Optical Absorption in Periodic Graphene Superlattices: Perpendicular Applied Magnetic Field and Temperature Effects

A detailed study of the magneto‐optical absorption β ( ℏ ω ) is presented for graphene superlattices (SLs) subjected to a perpendicular magnetic field. For a given temperature, this quantity exhibits a resonant peak structure whose characteristics depend on the magnetic field regime, circular polarization of light and SL barrier height. For the intermediate field regime, we demonstrated that the resonant peak structure of β ( ℏ ω ) is directly correlated to the partial joint density of states. Specifically, the latter exhibits van Hove‐like singularities and peaks at energies where β ( ℏ ω ) takes its maximum values. We also investigated the magnetoabsorption in the weak field regime for SLs exhibiting one and extra Dirac points in the absence of the field.

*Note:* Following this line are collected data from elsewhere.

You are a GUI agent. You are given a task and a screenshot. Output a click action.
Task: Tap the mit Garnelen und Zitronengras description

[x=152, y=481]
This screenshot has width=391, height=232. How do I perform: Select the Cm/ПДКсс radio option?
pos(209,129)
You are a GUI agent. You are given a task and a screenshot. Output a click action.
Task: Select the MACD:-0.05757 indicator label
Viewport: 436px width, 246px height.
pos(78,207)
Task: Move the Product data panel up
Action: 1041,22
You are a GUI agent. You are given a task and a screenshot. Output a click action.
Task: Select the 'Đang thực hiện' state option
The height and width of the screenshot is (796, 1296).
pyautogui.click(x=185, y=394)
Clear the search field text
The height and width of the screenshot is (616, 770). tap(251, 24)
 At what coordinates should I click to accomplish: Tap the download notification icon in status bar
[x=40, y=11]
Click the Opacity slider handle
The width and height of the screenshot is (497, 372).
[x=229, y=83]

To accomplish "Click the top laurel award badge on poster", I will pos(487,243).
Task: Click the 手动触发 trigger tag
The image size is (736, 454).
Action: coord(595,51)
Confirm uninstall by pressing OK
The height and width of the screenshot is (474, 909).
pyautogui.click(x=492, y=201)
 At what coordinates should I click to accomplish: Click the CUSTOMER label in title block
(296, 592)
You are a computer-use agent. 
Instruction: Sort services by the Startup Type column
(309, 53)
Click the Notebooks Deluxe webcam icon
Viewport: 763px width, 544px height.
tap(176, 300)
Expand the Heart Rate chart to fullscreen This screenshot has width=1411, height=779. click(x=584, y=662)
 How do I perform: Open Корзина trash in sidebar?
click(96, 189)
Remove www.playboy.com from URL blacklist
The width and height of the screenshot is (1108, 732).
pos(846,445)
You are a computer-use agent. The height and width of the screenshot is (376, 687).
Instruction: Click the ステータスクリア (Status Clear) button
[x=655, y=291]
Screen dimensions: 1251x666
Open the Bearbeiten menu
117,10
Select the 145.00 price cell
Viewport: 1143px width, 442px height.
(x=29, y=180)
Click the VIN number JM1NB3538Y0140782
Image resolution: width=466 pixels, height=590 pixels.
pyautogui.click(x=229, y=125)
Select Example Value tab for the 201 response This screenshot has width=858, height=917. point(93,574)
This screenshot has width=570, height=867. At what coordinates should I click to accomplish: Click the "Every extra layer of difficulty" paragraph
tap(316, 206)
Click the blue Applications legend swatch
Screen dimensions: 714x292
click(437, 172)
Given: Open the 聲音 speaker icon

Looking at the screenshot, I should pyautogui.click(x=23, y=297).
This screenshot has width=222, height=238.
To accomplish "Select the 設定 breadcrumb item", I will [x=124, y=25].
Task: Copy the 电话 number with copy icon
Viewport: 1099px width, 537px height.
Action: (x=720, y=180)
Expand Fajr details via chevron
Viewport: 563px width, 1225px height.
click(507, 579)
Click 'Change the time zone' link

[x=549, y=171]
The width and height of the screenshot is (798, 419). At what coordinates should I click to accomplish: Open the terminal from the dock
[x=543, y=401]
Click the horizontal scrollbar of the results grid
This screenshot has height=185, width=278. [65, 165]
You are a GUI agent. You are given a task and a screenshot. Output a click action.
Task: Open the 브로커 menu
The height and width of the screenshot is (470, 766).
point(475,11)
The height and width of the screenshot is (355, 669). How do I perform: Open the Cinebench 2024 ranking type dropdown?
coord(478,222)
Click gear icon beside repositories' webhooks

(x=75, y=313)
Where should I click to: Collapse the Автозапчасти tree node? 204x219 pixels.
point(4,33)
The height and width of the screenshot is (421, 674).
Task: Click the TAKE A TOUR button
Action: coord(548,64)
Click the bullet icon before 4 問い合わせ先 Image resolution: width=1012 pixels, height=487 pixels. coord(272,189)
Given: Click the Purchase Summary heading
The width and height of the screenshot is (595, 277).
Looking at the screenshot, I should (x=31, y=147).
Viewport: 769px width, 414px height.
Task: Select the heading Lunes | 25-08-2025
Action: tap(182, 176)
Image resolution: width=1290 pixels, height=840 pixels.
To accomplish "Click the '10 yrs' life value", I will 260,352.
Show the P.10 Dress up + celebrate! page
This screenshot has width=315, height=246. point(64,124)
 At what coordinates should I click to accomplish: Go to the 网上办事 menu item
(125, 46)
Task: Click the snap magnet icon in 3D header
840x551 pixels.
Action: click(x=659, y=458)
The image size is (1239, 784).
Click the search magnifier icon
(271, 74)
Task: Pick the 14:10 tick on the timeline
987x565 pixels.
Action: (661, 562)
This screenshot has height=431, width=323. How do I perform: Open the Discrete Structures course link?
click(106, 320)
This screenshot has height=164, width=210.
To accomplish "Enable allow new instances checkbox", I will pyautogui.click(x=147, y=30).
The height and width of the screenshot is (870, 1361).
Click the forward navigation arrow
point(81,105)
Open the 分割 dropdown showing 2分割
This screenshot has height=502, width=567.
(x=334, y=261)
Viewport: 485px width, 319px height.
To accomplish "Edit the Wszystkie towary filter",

It was found that for SLs with only one Dirac point, the absorption spectra consist of resonant peaks satisfying the same circular polarization dependent selection rule as that for pristine graphene, except for one of them. For SLs with extra Dirac points, the resonant peaks arise from transitions between singlet subbands or between doublet subbands and satisfy a circular polarization and peak intensity dependent selection rule. It was also found that the resonant structure of β ( ℏ ω ) can be observed experimentally at room temperature in clean SLs.